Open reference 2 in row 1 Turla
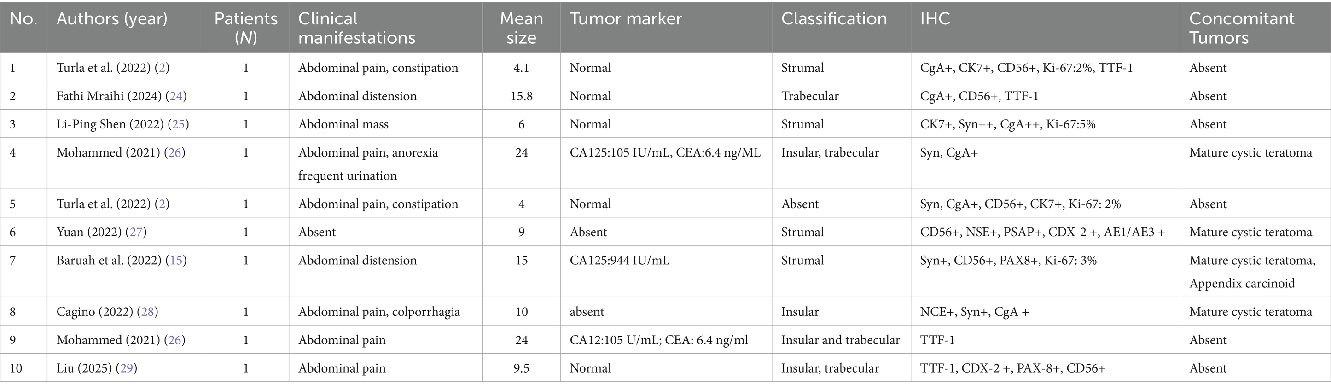 (x=162, y=68)
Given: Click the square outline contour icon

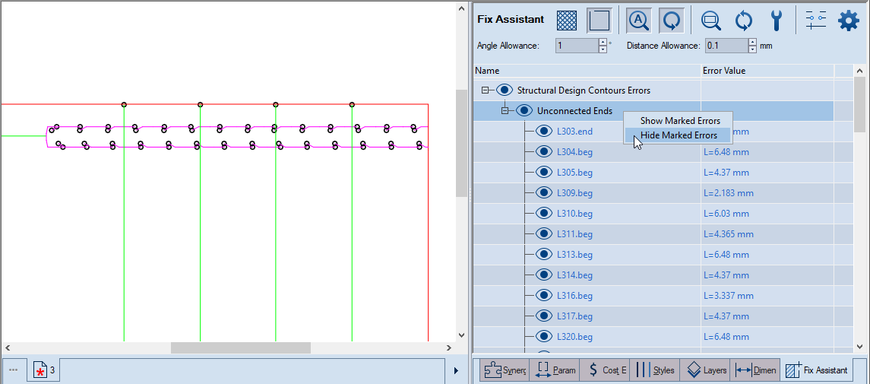Looking at the screenshot, I should (x=600, y=20).
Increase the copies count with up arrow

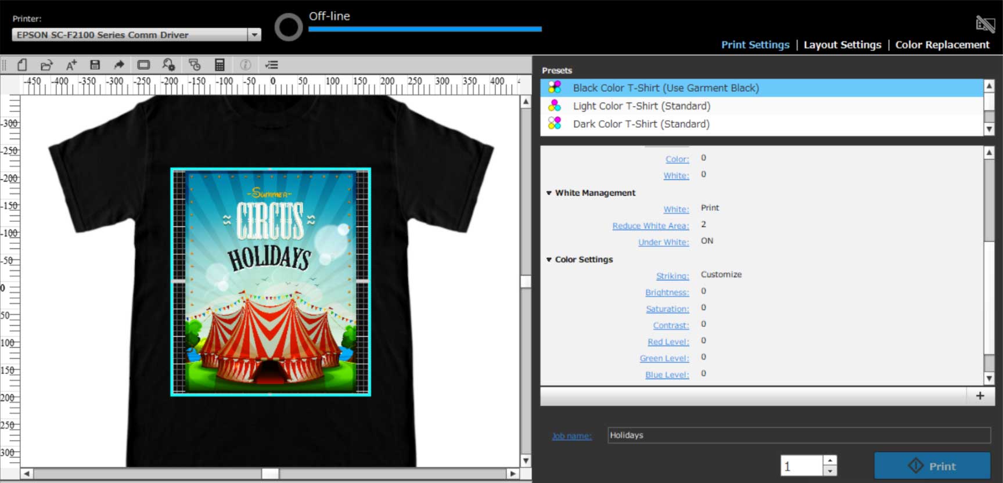tap(830, 460)
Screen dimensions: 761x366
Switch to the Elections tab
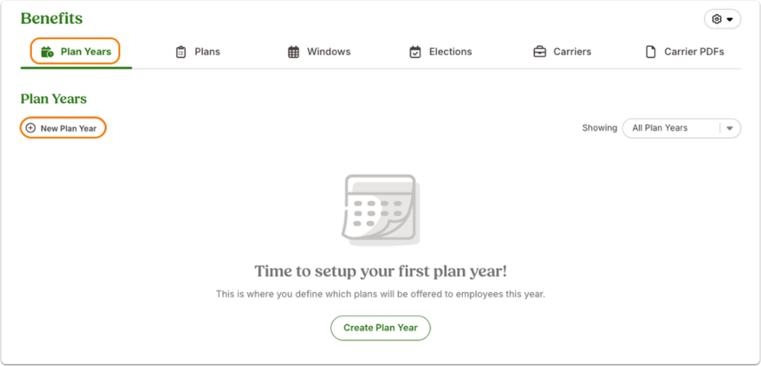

______________________________

Task details:
Your copy should hold exactly the lines from the one with "Increase the copies count with up arrow" through the final line of the records, both ends included, and no pictures.

Task solution:
Increase the copies count with up arrow

tap(830, 460)
Screen dimensions: 761x366
Switch to the Elections tab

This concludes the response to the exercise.